**WRITTEN EXERCISE**.
Please copy the material below word for word, starting at its first line and ending at the line that contains "Looking at the". Leave the pictures out of your copy.

**MATERIAL TO PROCESS**.
──────────

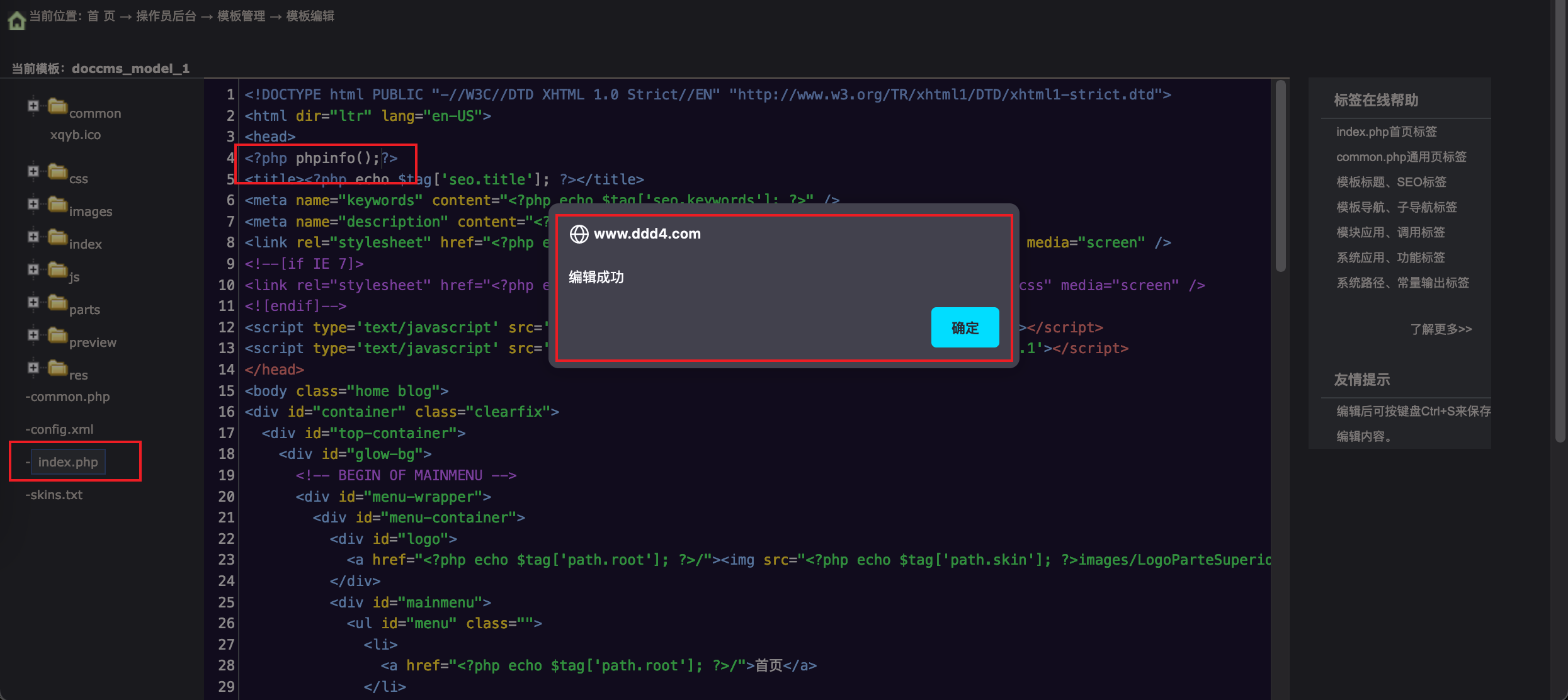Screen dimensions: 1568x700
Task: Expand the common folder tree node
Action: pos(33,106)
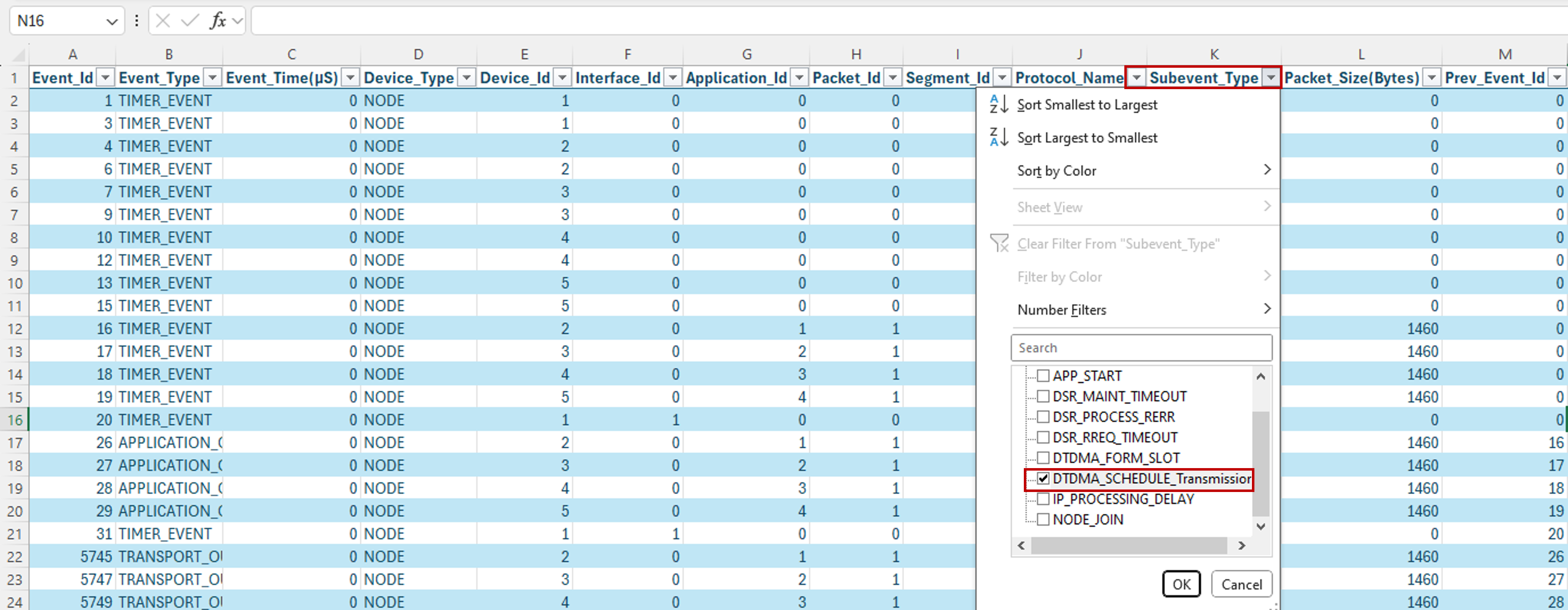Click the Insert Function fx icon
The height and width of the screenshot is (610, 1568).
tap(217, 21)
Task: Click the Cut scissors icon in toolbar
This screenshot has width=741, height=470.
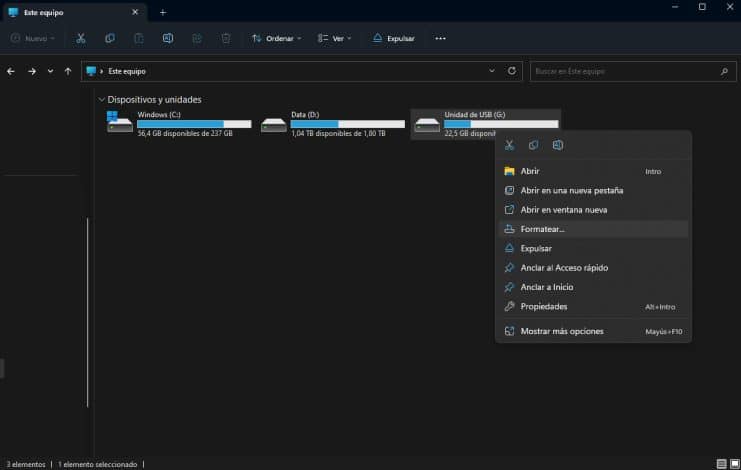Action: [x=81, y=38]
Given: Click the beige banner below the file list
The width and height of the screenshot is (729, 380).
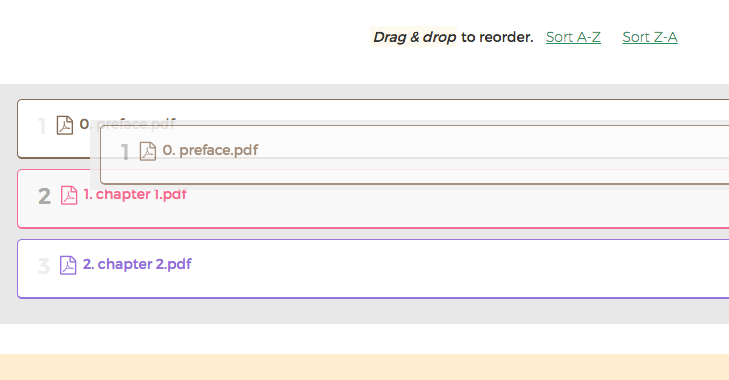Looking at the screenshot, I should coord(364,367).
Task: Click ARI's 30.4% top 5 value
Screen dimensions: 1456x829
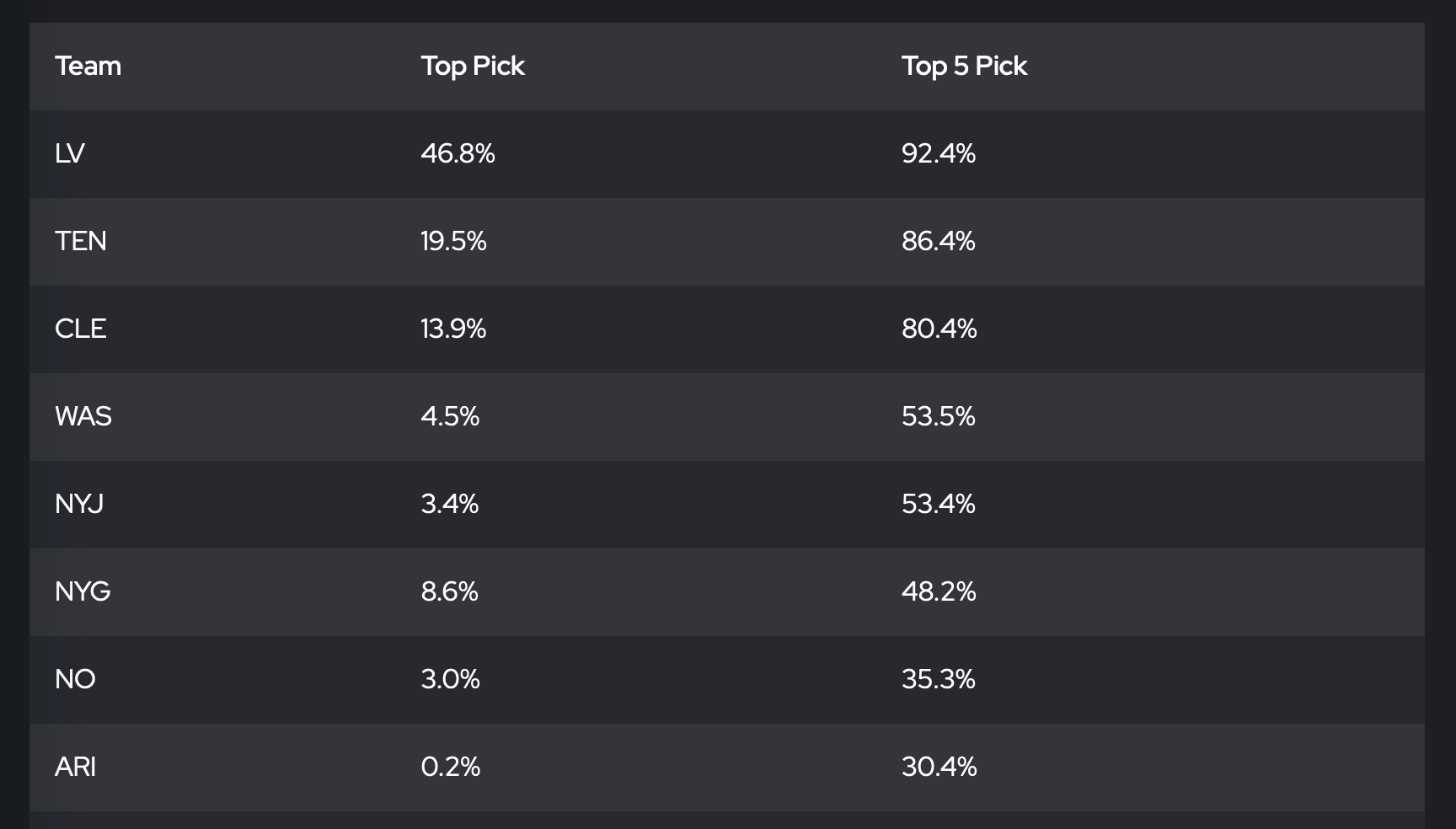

──────────

**THE COMPLETED TASK**.
Screen dimensions: 1568x700
Task: Expand the common folder tree node
Action: pos(33,106)
Click the Insert Function fx icon
The height and width of the screenshot is (610, 1568).
tap(217, 21)
Task: Click the Cut scissors icon in toolbar
This screenshot has width=741, height=470.
Action: [x=81, y=38]
Given: Click the beige banner below the file list
The width and height of the screenshot is (729, 380).
Looking at the screenshot, I should coord(364,367).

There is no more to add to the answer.